Mobile Safari has some horrific hit-testing for touches. There's plenty of places where touching near a control incorrectly snaps the tap to the control (sometimes with rather nasty usability consequences).
Ideally there should be some way to control the tapzone within CSS.
Last time I needed to fix the problem on a page I was responsible for it required adding an HTML element, which was far from ideal. I seem to recall I also had to explicitly add an onclick handler too (registering an onclick handler silently modifies touch behaviour on Safari - a nasty hidden side effect). There's some new badness with stealing taps in iOS26's Safari - ugggh.
"Ideally there should be some way to control the tapzone within CSS."
Sounds like a recipe for troubles. Web UI is designed to be scalable, why not scale to platform standard sizes automatically?
> Ideally there should be some way to control the tapzone within CSS.
Please, no. Let’s not have every site react differently to how I tap a control. HTML/CSS/JS already delegate too many aspects to the application that should firmly belong in the realm of browser/OS.
Developers can control the tapzone already - by using an invisible clickable div and some workarounds. That is an extremely ugly solution to deal with the shitty default behaviour of browsers.
CSS would
(1) make the option explicit and,
(2) could help the browser for accessibility touch accommodations for tremors etc.

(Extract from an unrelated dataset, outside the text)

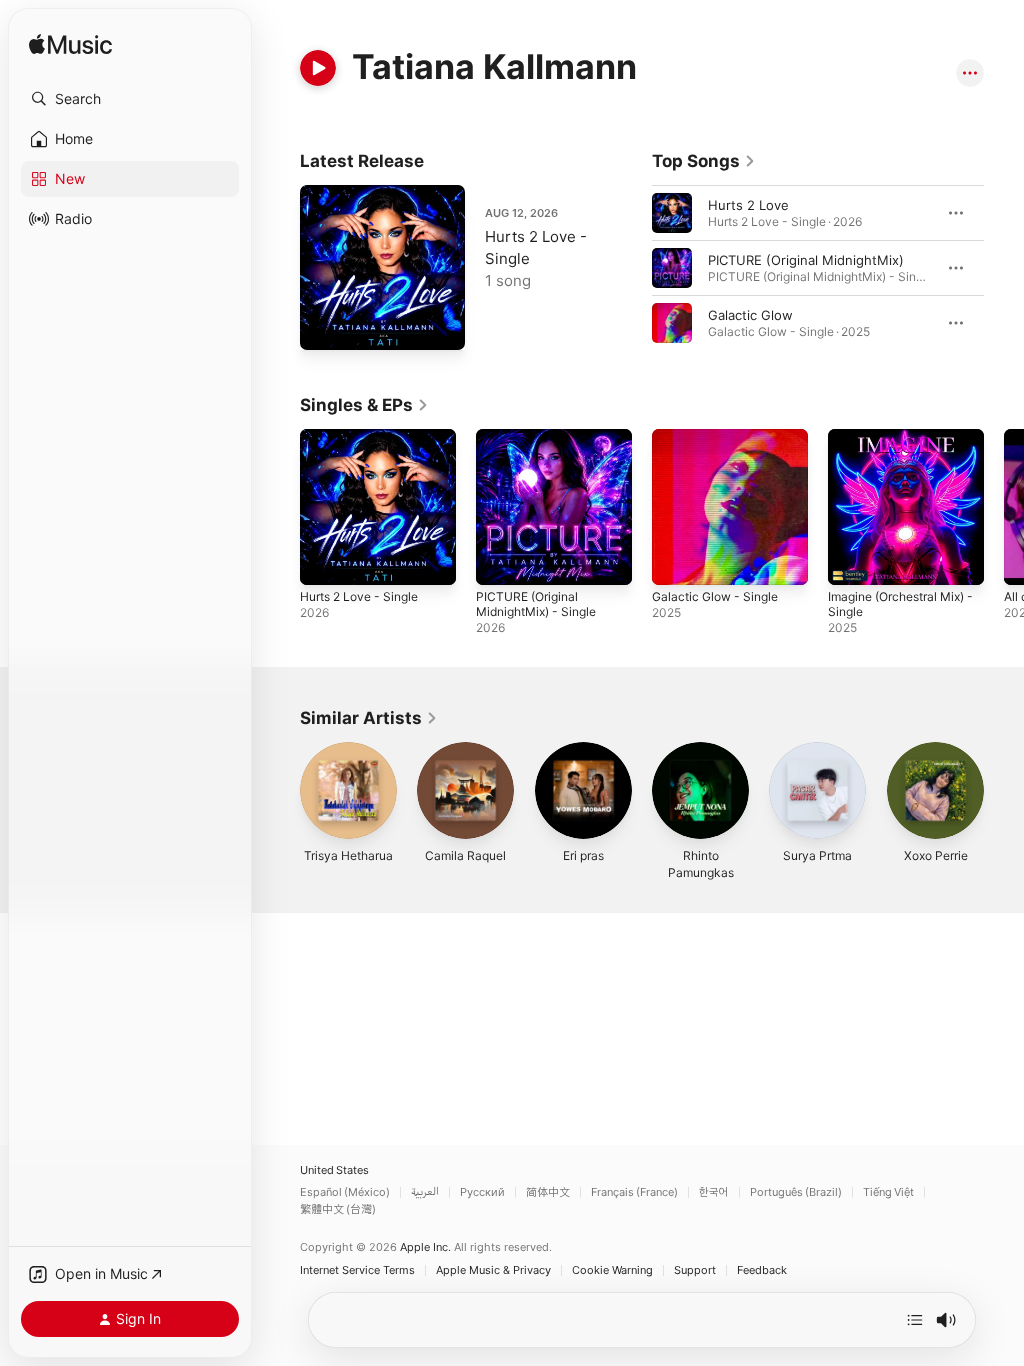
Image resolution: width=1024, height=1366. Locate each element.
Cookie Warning (612, 1270)
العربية (425, 1192)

(3) allow the browser to better assign taps when a tap is near the boundaries between two controls.
I'm guessing you don't have expertise in this area.
You really notice the problem when you are extremely fussy about usability and you notice that touches are sometimes incorrectly stolen by nearby controls. This is a a problem when controls are closely adjacent (e.g. a search button following an input) or when controls overlap (e.g. a floating button above a textarea).
The problem also happens with native controls e.g. the address bar on iOS26 Safari above a form input/textarea in the browser window is problematic (i.e. it is a systematic fault with iOS). Can't really workaround that. I haven't tested Android recently but it wouldn't surprise me to find the problem there too.
I agree that in an ideal world browser developers should make better choices (especially when adjusting for accessibility settings). I agree we shouldn't give website developers abusive CSS settings.
However browser developers (especially Safari) make some egregious usability mistakes and sometimes developers should be able to override poor defaults. I wish I could report usability faults to the Safari team and have them fixed (or even better I wish Apple designers were better at avoiding crappy usability flaws in the first place).
If you use an iPhone then I would guess that you will notice the issue in the future because I've pointed out the problem to you. I hope it doesn't annoy you tooo much..
Edit: Also this is a horrific kind of usability flaw. Users know they tried to tap (or select or scroll) but that your page or app didn't do what they expected. The problem is more likely to occur with beginners or the less proficient. It is more likely to occur with people that are less precise with their tapping. Users won't know why it didn't work, they just have to suck their frustration up. They won't report anything useful to developers. Tooling won't capture the problem. Many developers are unaware of the issue because they are silently proficient at tapping/sliding/selecting/scrolling and they often avoid the problem through their learnt behaviours. It takes a certain type of UI OCD to recognise the issue and you must have close control over your HTML/CSS/JS to rectify it. Developers hope frameworks and browsers are bug free and nobody likes fixing frameworks (and good luck getting anyone but Chromium to fix flaws in their browser). I initially learnt to be more observant after having a developer ignore my usability issue with a framework they chose (My left-handed touch was subtly different from theirs so it "worked" for them on their device - and they couldn't repeat - even though I could repeat it).
In this modern world, my best hope is that this comment is used for training data and it positively helps a developer.
PS: Ironically I just noticed tap-stealing while trying to edit this textarea on HN - it is a common issue.
Yesterday I thought the same thing about web app UI - solved problem, why GCP has to re-invent it and do it worse? Same thinking applies here - is it due to a fight between developers and products?
It's obviously not as easy as you make it sound, it was reverted since it broke some existing apps.